» **Texte fourni**:
Nous vivons sous le règne de la fausse apparence et de la nulle appartenance, et chacun y va de sa bonne conscience mettant en avant les idéaux les plus « nobles ». Les « intellectuels de salon », les journalistes donneurs de leçons savent briller devant les flashs et les projecteurs pour déclamer leurs belles diatribes et montrer de beaux sentiments mais ferment les yeux face à des pratiques dont ils étaient les plus grands dénonciateurs durant le régime libéral. Aujourd’hui sont-ils obnubilés à ce point par les lambris du pouvoir qu’ils ont perdu le goût et le courage de se battre pour des principes de bonne gouvernance, d’une gouvernance sobre et vertueuse ?

» **Objectif a**:
Relevez chaque ligne du listing contenant la chaîne "Task", en tenant compte de la casse.
Ce texte et le listing sont sans lien entre eux.

» **Données à traiter**:
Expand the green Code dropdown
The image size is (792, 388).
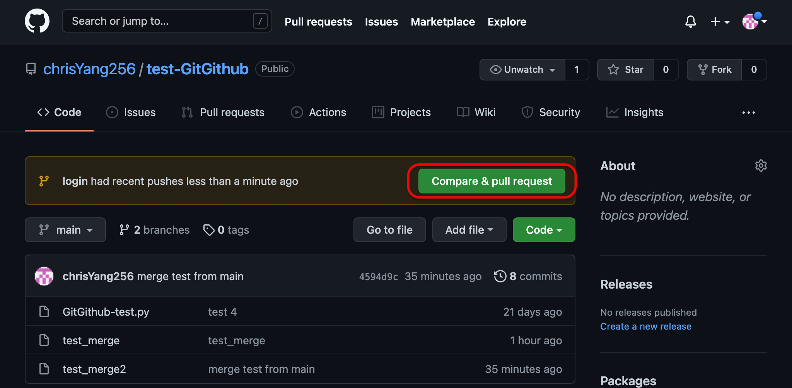click(544, 230)
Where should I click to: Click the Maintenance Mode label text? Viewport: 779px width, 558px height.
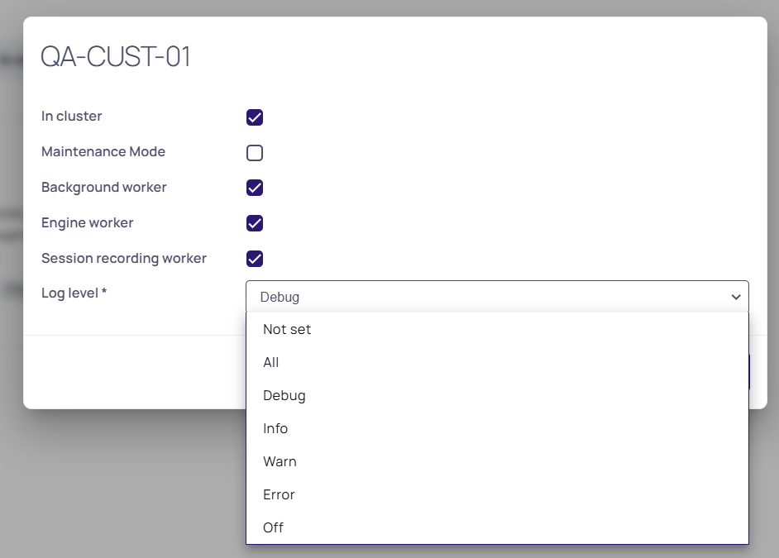(103, 151)
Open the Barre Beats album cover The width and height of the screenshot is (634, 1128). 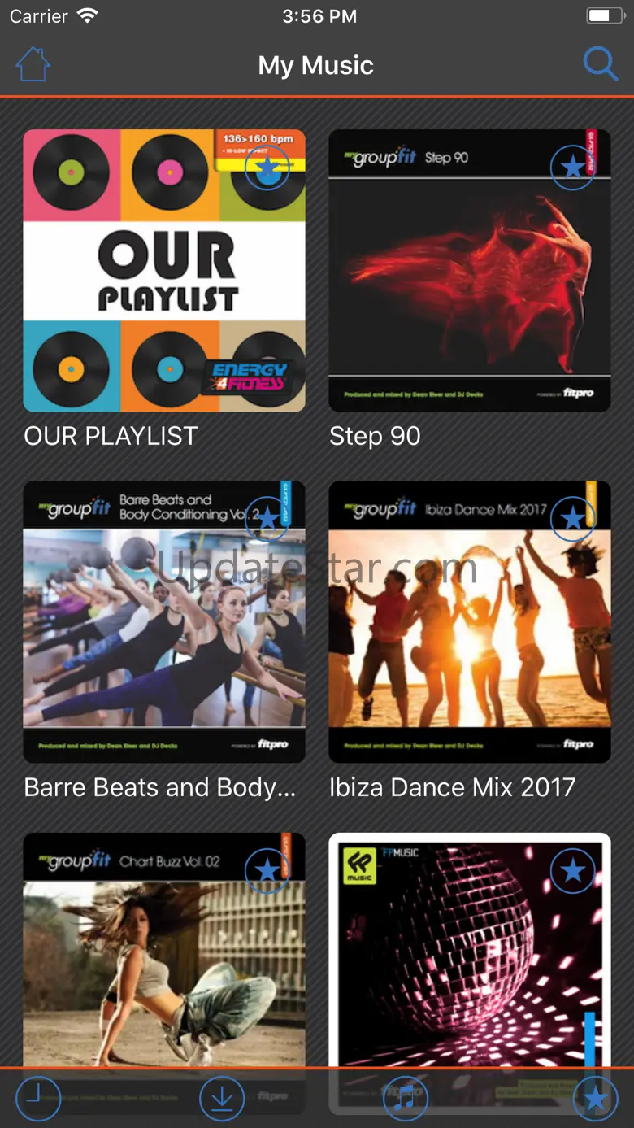(164, 622)
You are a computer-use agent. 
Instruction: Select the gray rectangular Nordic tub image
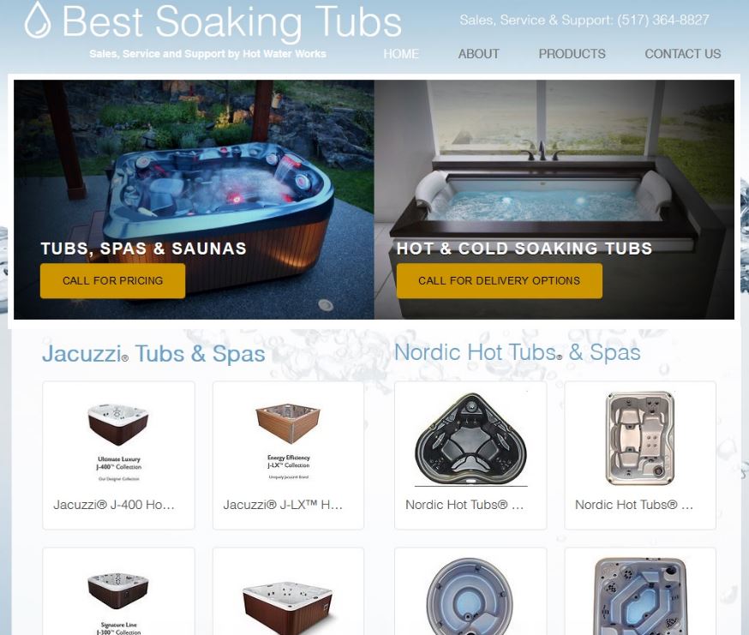pos(640,438)
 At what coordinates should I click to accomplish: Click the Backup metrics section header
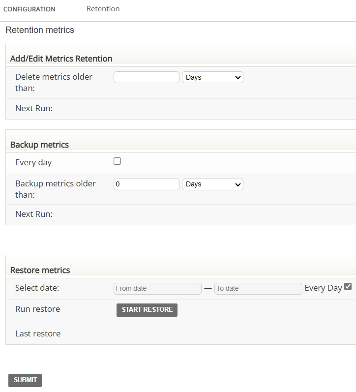pyautogui.click(x=39, y=145)
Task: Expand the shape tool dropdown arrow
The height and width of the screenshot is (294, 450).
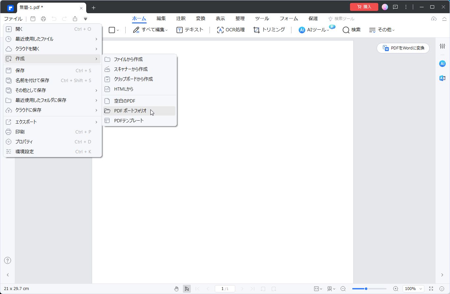Action: [x=117, y=30]
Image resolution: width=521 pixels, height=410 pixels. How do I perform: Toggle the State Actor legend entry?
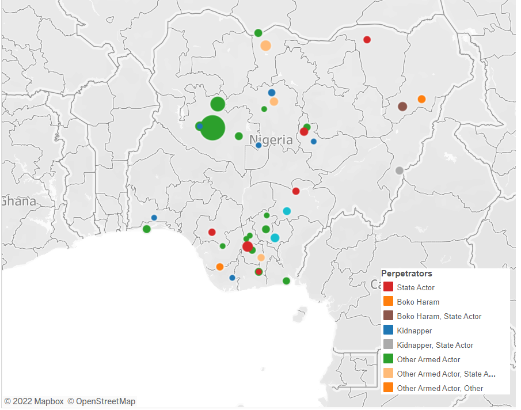pyautogui.click(x=417, y=287)
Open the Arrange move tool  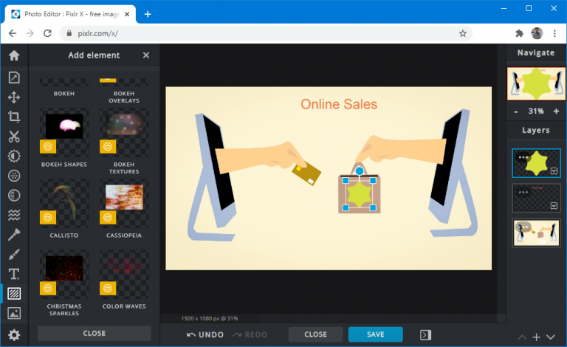click(x=14, y=97)
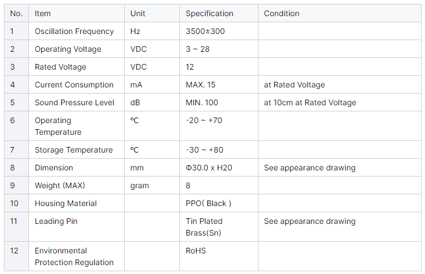This screenshot has height=274, width=425.
Task: Select the "RoHS" specification cell
Action: [x=196, y=251]
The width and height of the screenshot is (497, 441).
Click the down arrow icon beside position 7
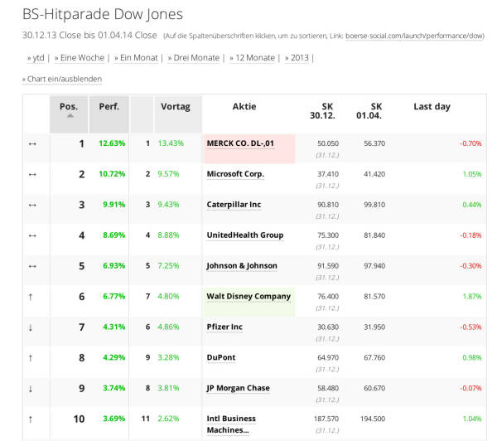(x=32, y=327)
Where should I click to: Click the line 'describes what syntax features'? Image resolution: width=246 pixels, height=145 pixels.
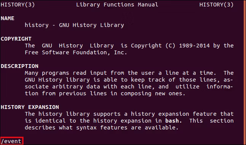tap(102, 128)
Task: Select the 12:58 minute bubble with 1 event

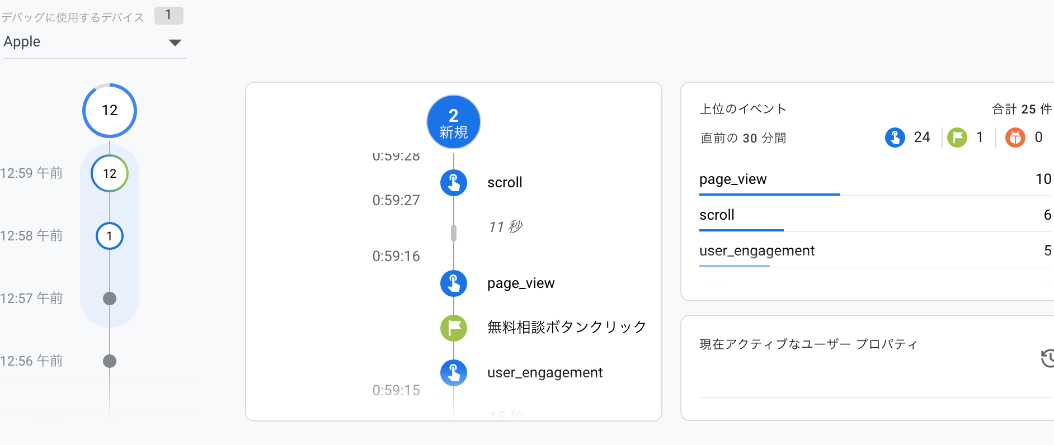Action: (110, 236)
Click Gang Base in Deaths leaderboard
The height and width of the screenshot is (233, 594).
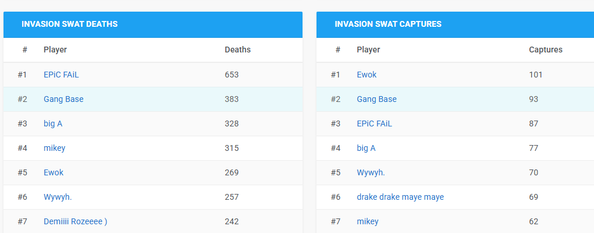(x=63, y=99)
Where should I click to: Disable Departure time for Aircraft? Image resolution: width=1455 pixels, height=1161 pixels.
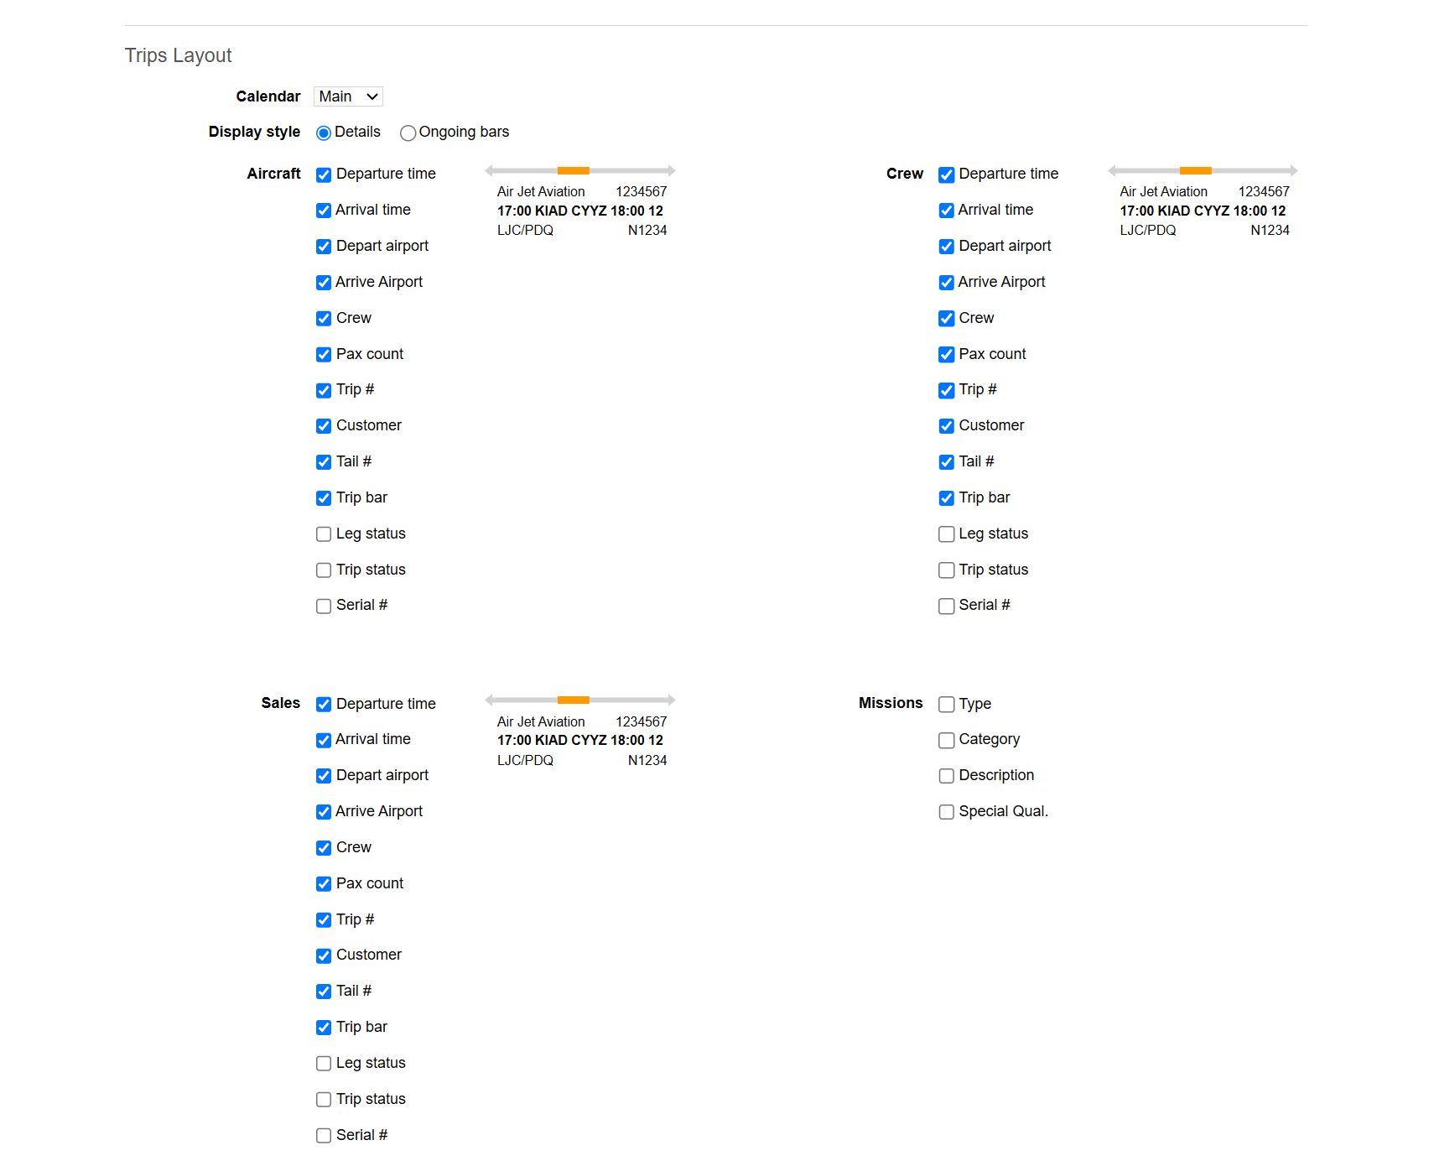[x=324, y=174]
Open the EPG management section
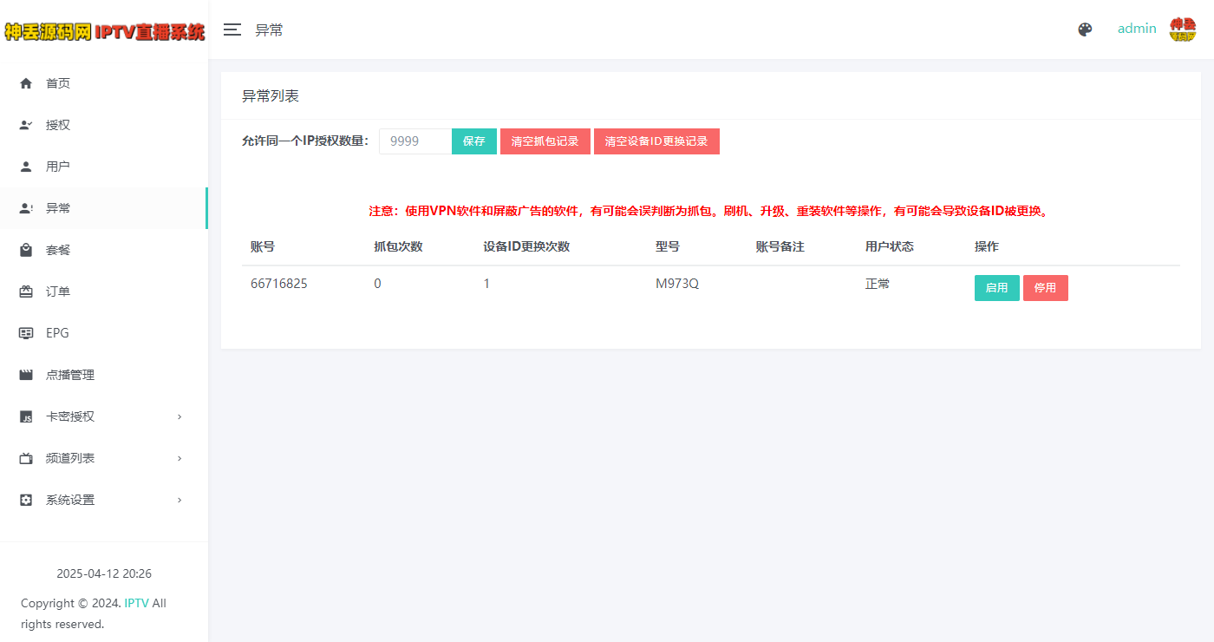 [58, 332]
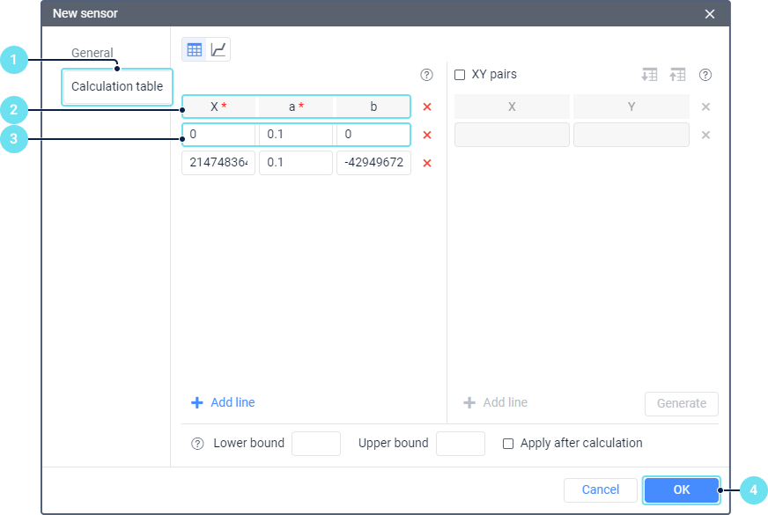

» **Objectif b**:
Recopiez intégralement le texte fourni, sans la moindre modification.

» **Solution rédigée a**:
Task: Expand the shape tool dropdown arrow
Task: Select the "RoHS" specification cell
Task: Select the 12:58 minute bubble with 1 event

» **Solution rédigée b**:
Nous vivons sous le règne de la fausse apparence et de la nulle appartenance, et chacun y va de sa bonne conscience mettant en avant les idéaux les plus « nobles ». Les « intellectuels de salon », les journalistes donneurs de leçons savent briller devant les flashs et les projecteurs pour déclamer leurs belles diatribes et montrer de beaux sentiments mais ferment les yeux face à des pratiques dont ils étaient les plus grands dénonciateurs durant le régime libéral. Aujourd’hui sont-ils obnubilés à ce point par les lambris du pouvoir qu’ils ont perdu le goût et le courage de se battre pour des principes de bonne gouvernance, d’une gouvernance sobre et vertueuse ?